DNA motifs can exist in a variety of forms, including transcription factor binding sites, insulator elements, silencer sequences, and enhancer motifs. These different types of motifs play distinct roles in gene regulation, chromatin organization, and other biological processes. Transcription factor binding sites, for example, allow regulatory proteins to bind to specific DNA sequences and modulate gene expression, while insulator elements can block the influence of enhancers or silencers, partitioning the genome into independent regulatory domains.
Analyzing and identifying DNA motifs is crucial for understanding the complex mechanisms underlying gene regulation and cellular function. Researchers can use DNA motif information to predict gene expression patterns, identify regulatory networks, and design targeted genetic engineering strategies. For instance, knowing the specific motifs that bind to transcription factors involved in a disease pathway can help develop more effective therapies by disrupting or enhancing those regulatory interactions.

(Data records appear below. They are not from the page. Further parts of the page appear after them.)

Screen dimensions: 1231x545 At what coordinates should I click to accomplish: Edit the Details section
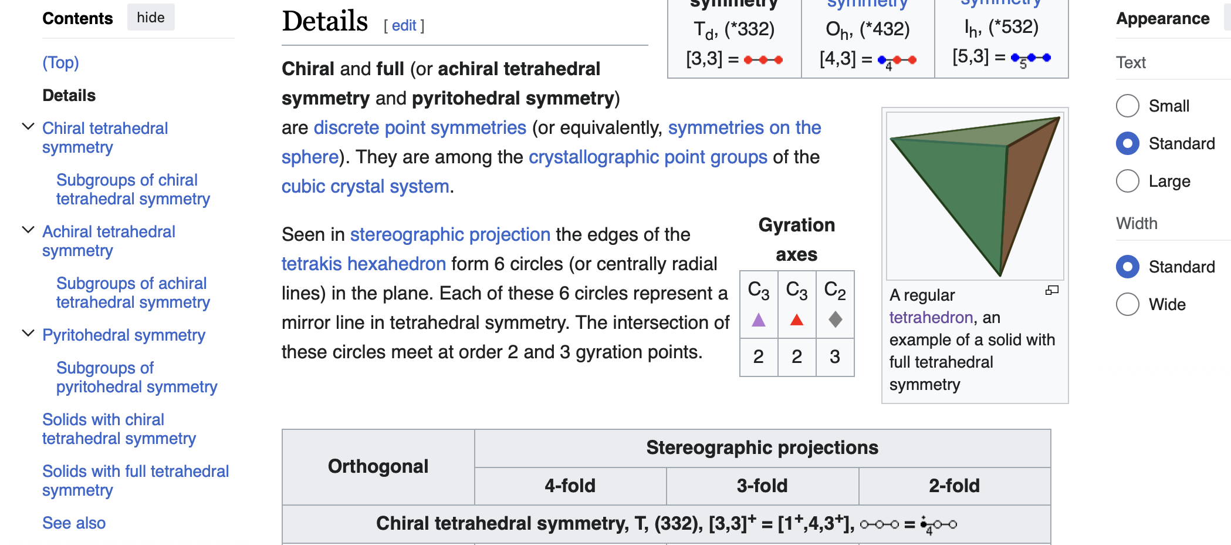[404, 25]
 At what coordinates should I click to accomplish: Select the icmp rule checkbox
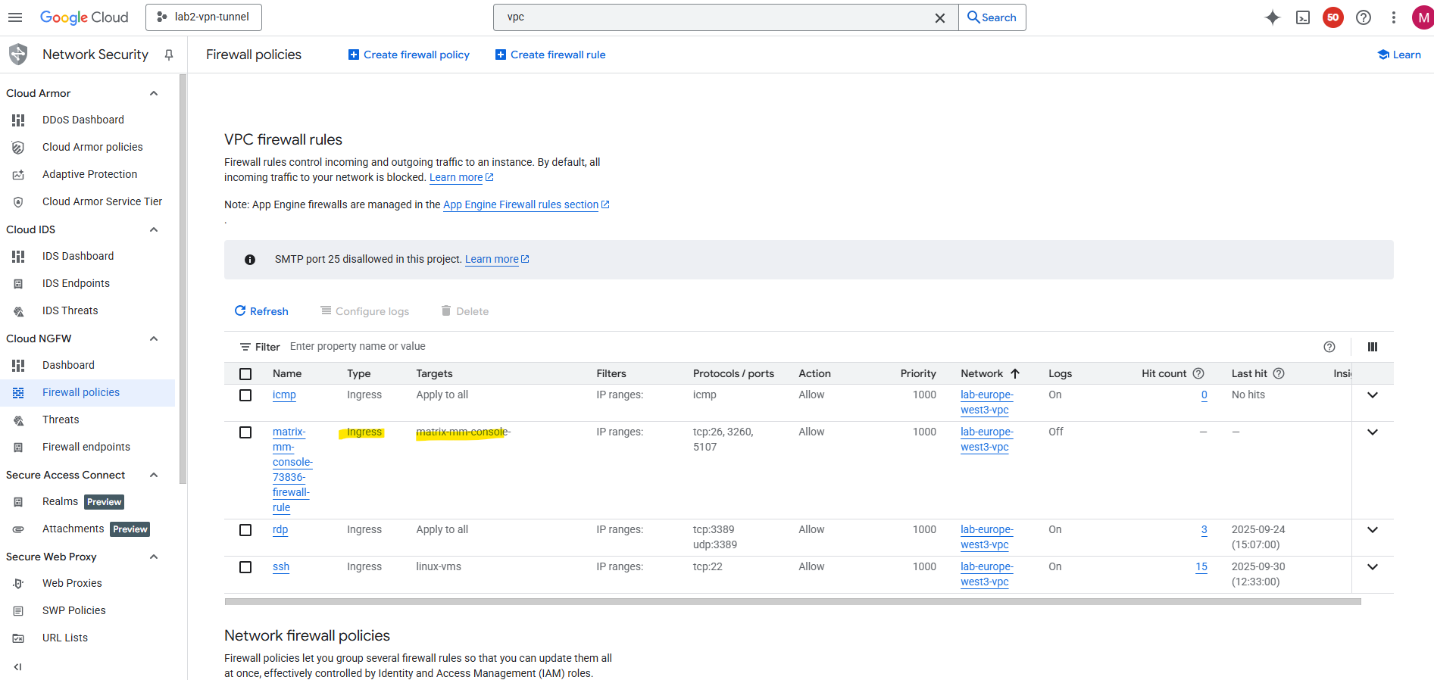245,395
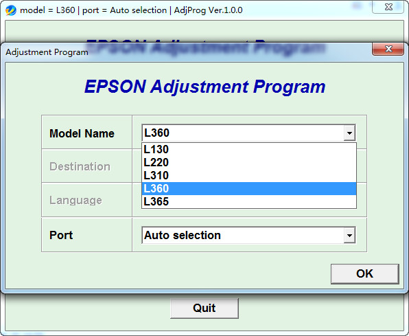This screenshot has width=409, height=336.
Task: Open the Port dropdown arrow
Action: [x=349, y=235]
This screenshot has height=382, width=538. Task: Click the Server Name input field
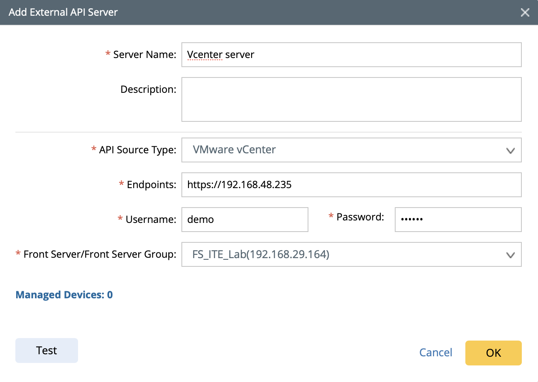351,55
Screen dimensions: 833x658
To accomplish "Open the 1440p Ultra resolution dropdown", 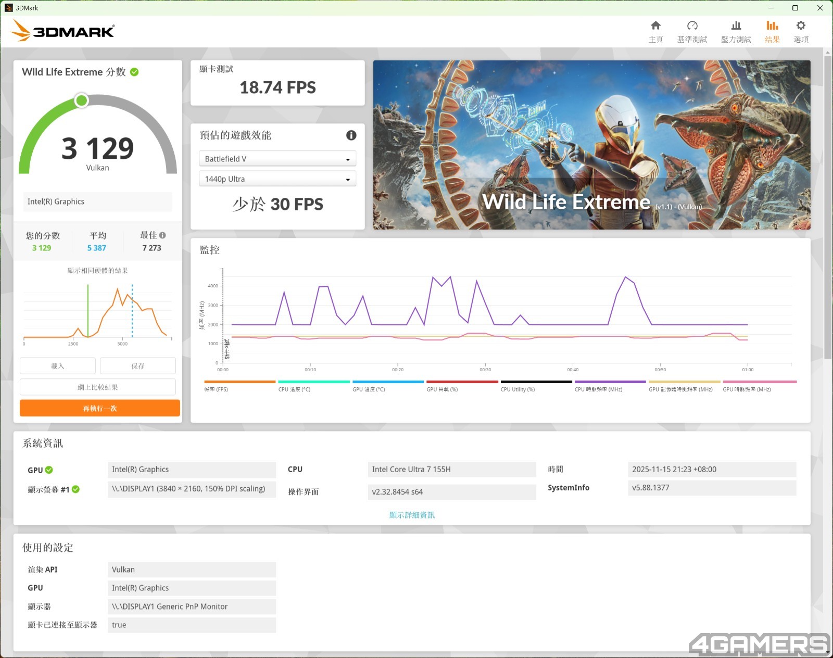I will [x=277, y=179].
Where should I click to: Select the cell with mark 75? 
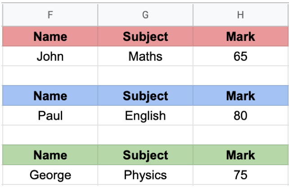(240, 175)
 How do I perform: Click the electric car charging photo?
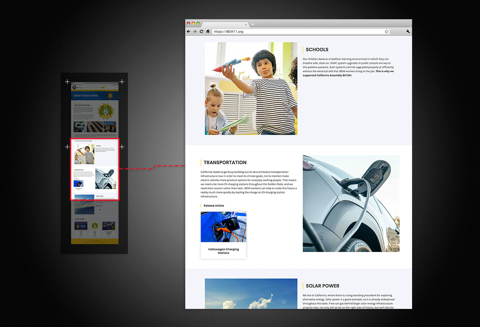pos(351,203)
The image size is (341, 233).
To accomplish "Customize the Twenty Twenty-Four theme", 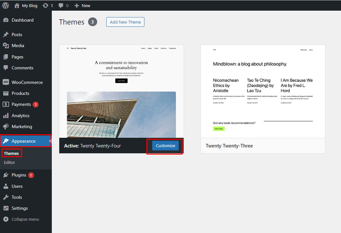I will (165, 145).
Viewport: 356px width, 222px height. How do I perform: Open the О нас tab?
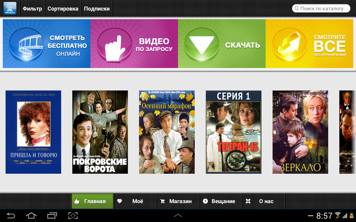pos(264,201)
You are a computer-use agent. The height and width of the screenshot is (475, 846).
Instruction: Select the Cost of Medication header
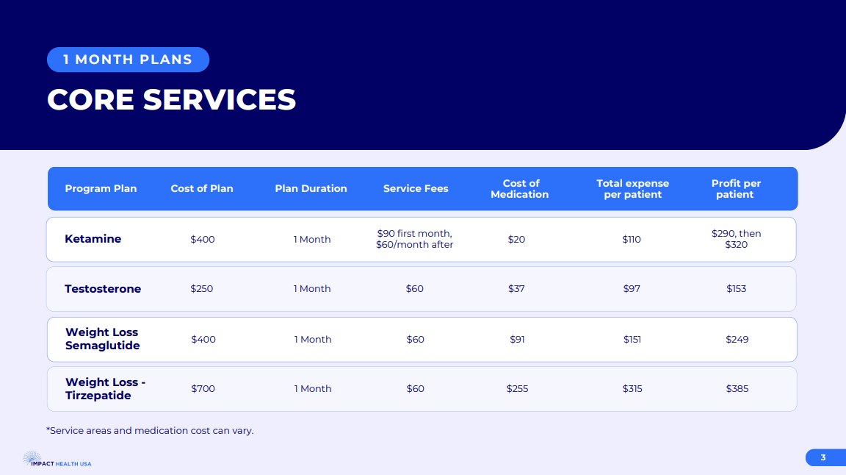(520, 189)
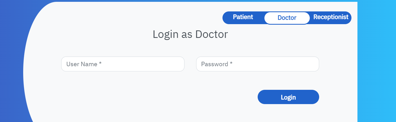Click the 'Login as Doctor' heading
The image size is (396, 122).
(x=190, y=35)
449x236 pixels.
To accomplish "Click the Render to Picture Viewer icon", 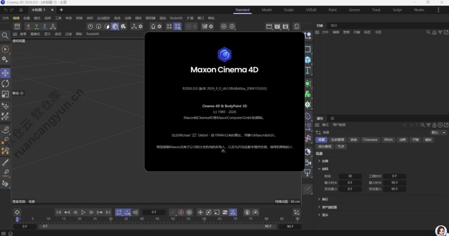I will 277,26.
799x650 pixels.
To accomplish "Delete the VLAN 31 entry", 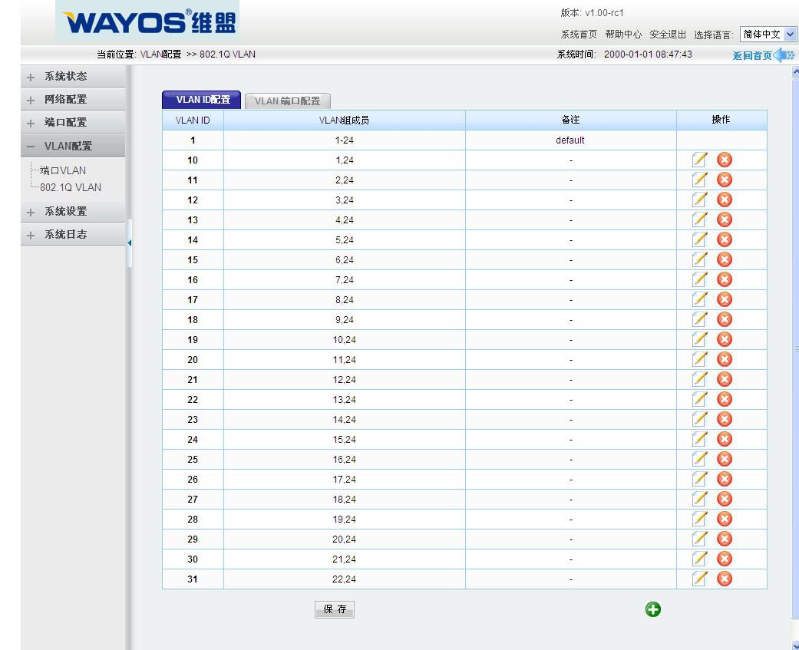I will tap(724, 579).
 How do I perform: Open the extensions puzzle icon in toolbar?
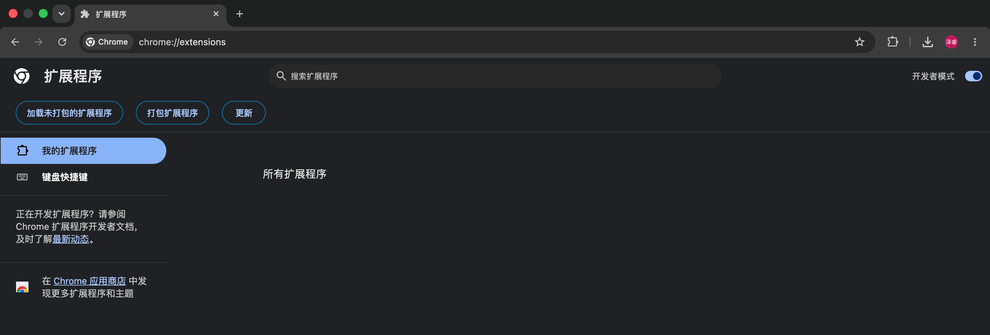892,42
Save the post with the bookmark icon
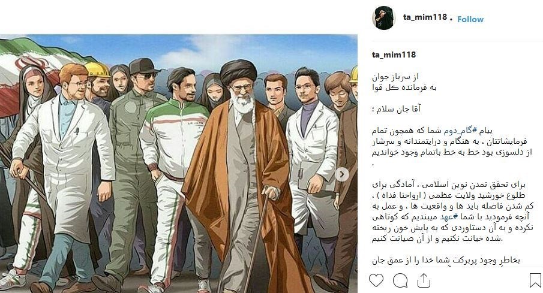This screenshot has width=543, height=293. click(x=535, y=280)
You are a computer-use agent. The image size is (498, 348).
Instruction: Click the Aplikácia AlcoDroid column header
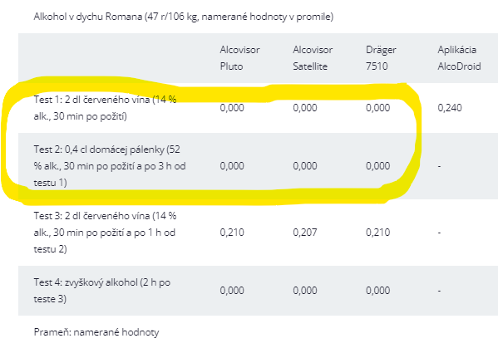tap(459, 58)
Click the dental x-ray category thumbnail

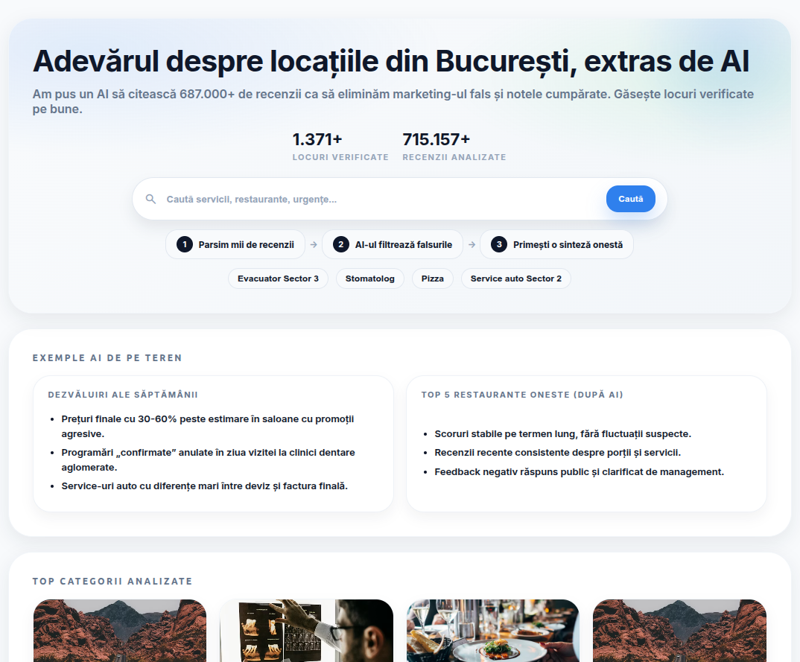306,631
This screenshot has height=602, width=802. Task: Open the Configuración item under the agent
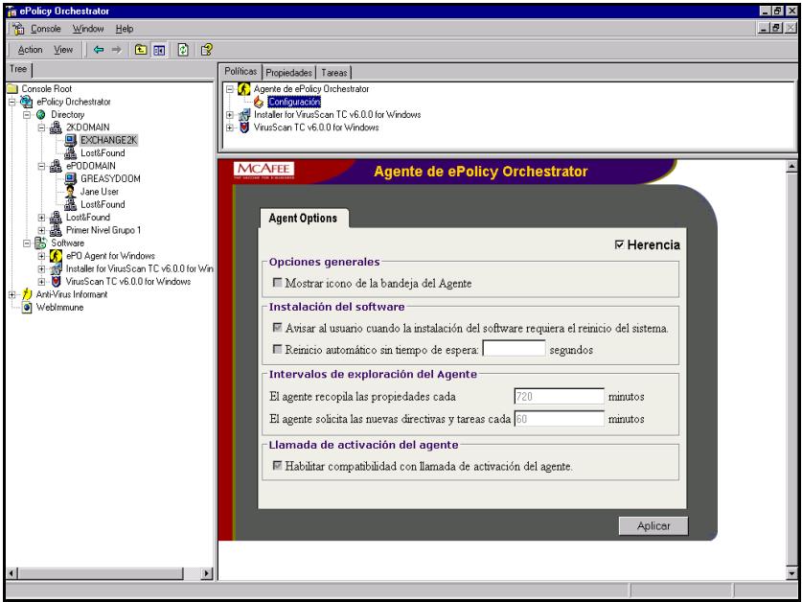(296, 100)
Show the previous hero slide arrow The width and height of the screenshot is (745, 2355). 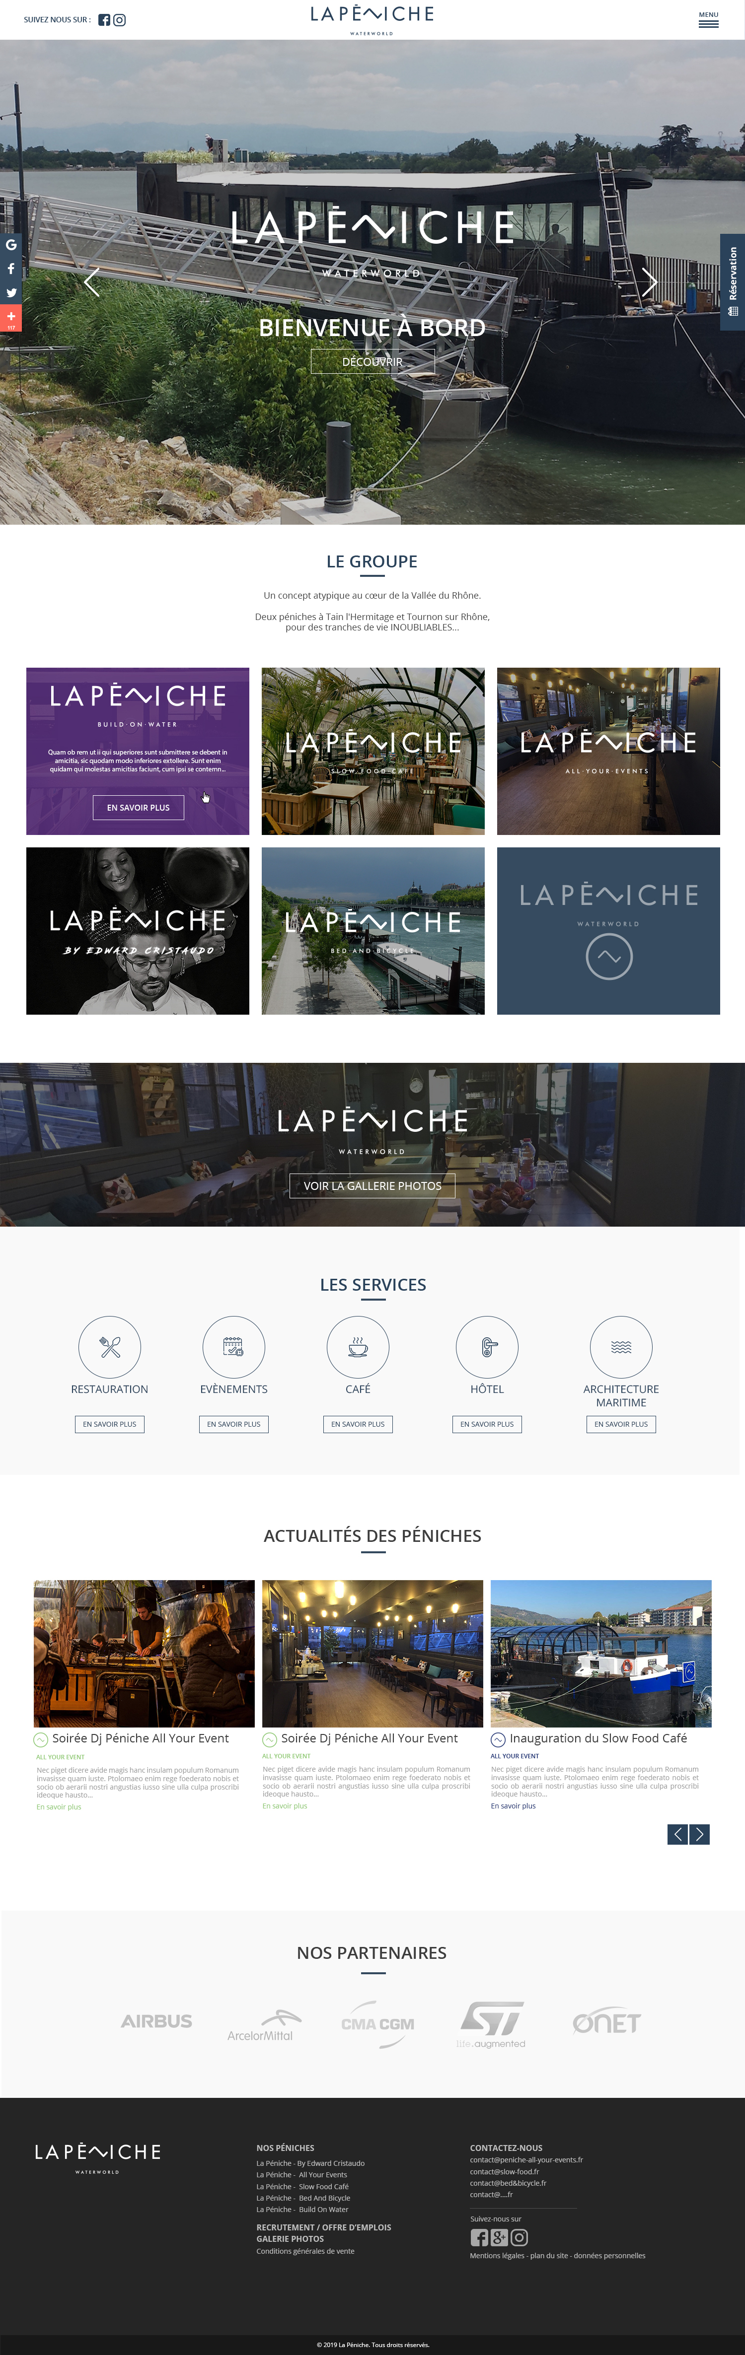pos(91,282)
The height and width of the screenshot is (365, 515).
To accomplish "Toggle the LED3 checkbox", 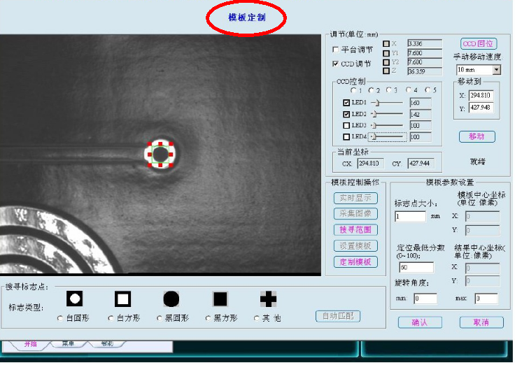I will [x=346, y=125].
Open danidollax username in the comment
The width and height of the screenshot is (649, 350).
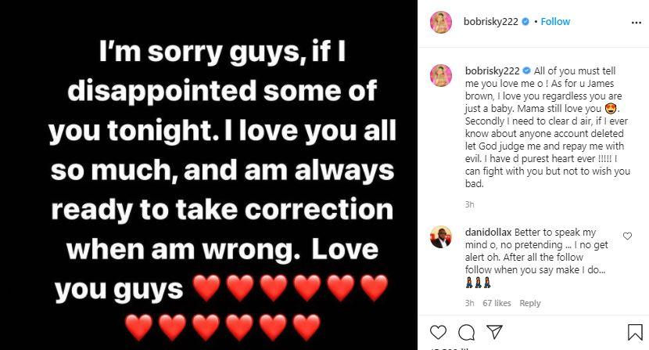pos(486,231)
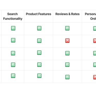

One of the key challenges in DNA motif analysis is the sheer volume of genomic data and the computational power required to sift through it. Manually searching for and comparing motifs across large datasets can be time-consuming and error-prone. Additionally, the short length and degeneracy of many motifs can make them difficult to identify with high confidence, leading to false positives or missed discoveries.
PubCompare.ai's AI-powered platform can streamline the DNA motif analysis process by helping researchers more efficiently screen protocl literature, leveraging artificial intelligence to pinpoit critical insights. The platform's AI-driven analysis can highlight key differences in protocol effectiveness, enabling researchers to choose the best options for their specific research goals and enhancing the reproducibility and accuracy of their studies. By harnessing the power of AI, PubCompare.ai empowers researchers to experiance the future of DNA motif analysis today.